Second, we should continue to fear God and keep his commandments (12:13–14). We may have no answers. Our souls may feel beat up. But the wisest course is to continue to revere God and live according to his ways. This would include loving our neighbor as ourselves, as the likes of Albert Mohler, Laura Turner, and Jim Wallis advocate.
Third, and our main point, the Teacher says: “I commend joy, for man has no good thing under the sun but to eat and drink and be merry” (8:15). This is not a call to adopt the Tripping Billies mentality. Here is what is different about the Teacher’s statement. The call to eat, drink, and be merry doesn’t stem from a desire to hide from life and/or God. Instead, the enjoyment of food, drink, work, and one’s spouse (9:9) is a radical affirmation of the goodness of life and the God who gives good gifts when all seems bleak.

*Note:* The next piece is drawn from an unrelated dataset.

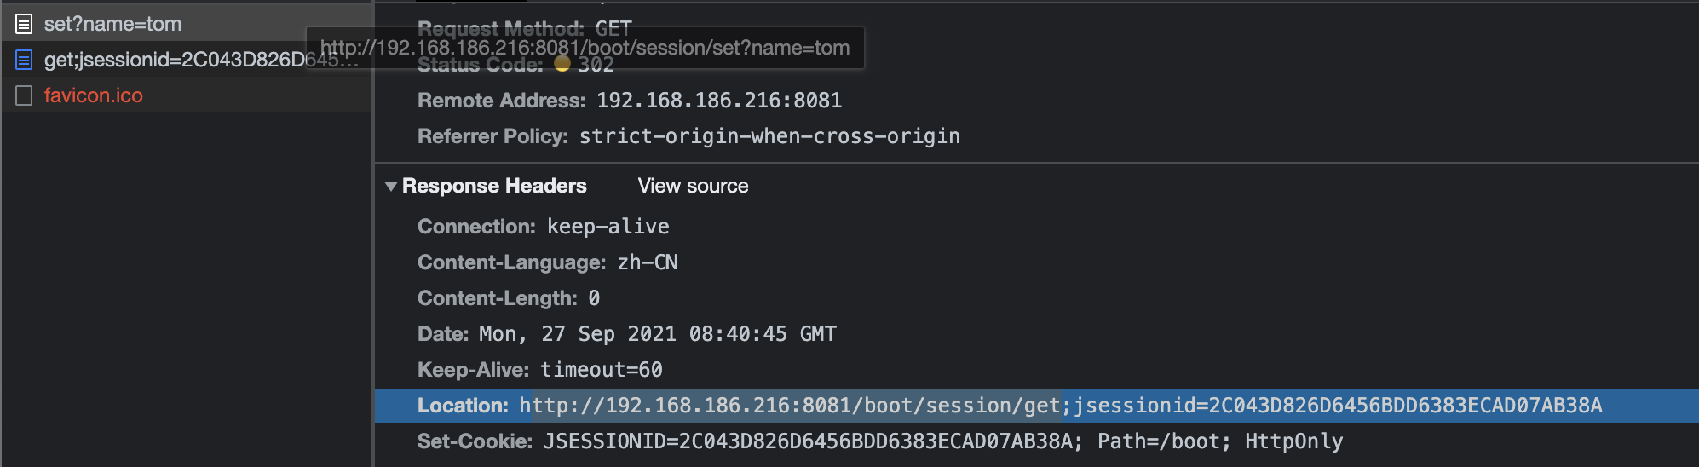Viewport: 1699px width, 467px height.
Task: Click the blank file icon beside favicon.ico
Action: pyautogui.click(x=24, y=95)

Earlier in Ecclesiastes, the Teacher says: “There is nothing better for a person than that he should eat and drink and find enjoyment in his toil. This also, I saw, is from the hand of God, for apart from him who can eat or who can have enjoyment?” (2:24–25). One way a person can live wisely during COVID-19 is to receive the pleasures of eating, drinking, working, and intimacy with one’s spouse as gifts from God to enjoy in a world that may not make sense from our vantage point. Of course, these gifts within creation are just examples of the abundant avenues of joy granted you by the Creator.
If the Teacher can endorse the wisdom of enjoying a nice meal before Christ came, how much more can we delight in these good, created gifts knowing that death has been defeated in Christ.

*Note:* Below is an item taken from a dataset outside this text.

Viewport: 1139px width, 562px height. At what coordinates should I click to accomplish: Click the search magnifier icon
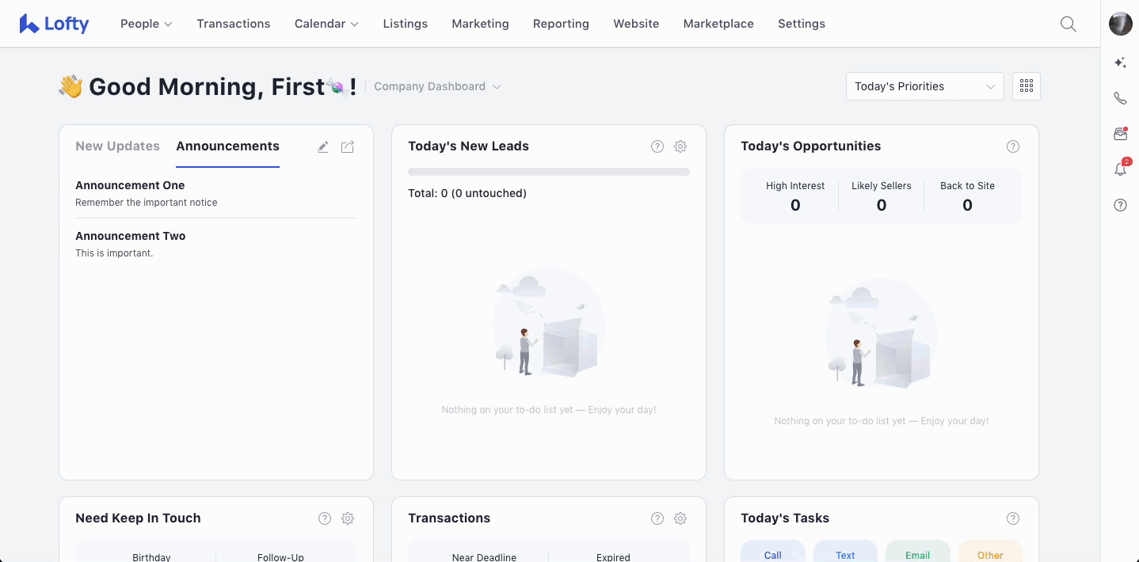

When will the suffering end? When will our loved ones not die in isolation? When will the fear subside? When will the indefinite stay-at-home order end? How long will we scramble to get Instacart slots? Will Easter next year allow churches and extended families to come together? Will we have jobs when it’s all said and done? What will life look like after the virus passes? We do not know. We can continue to lament. Yet, especially on Easter and along the way, let us cherish opportunities to eat, drink, and be merry as gifts from God. No guilt in receiving gifts.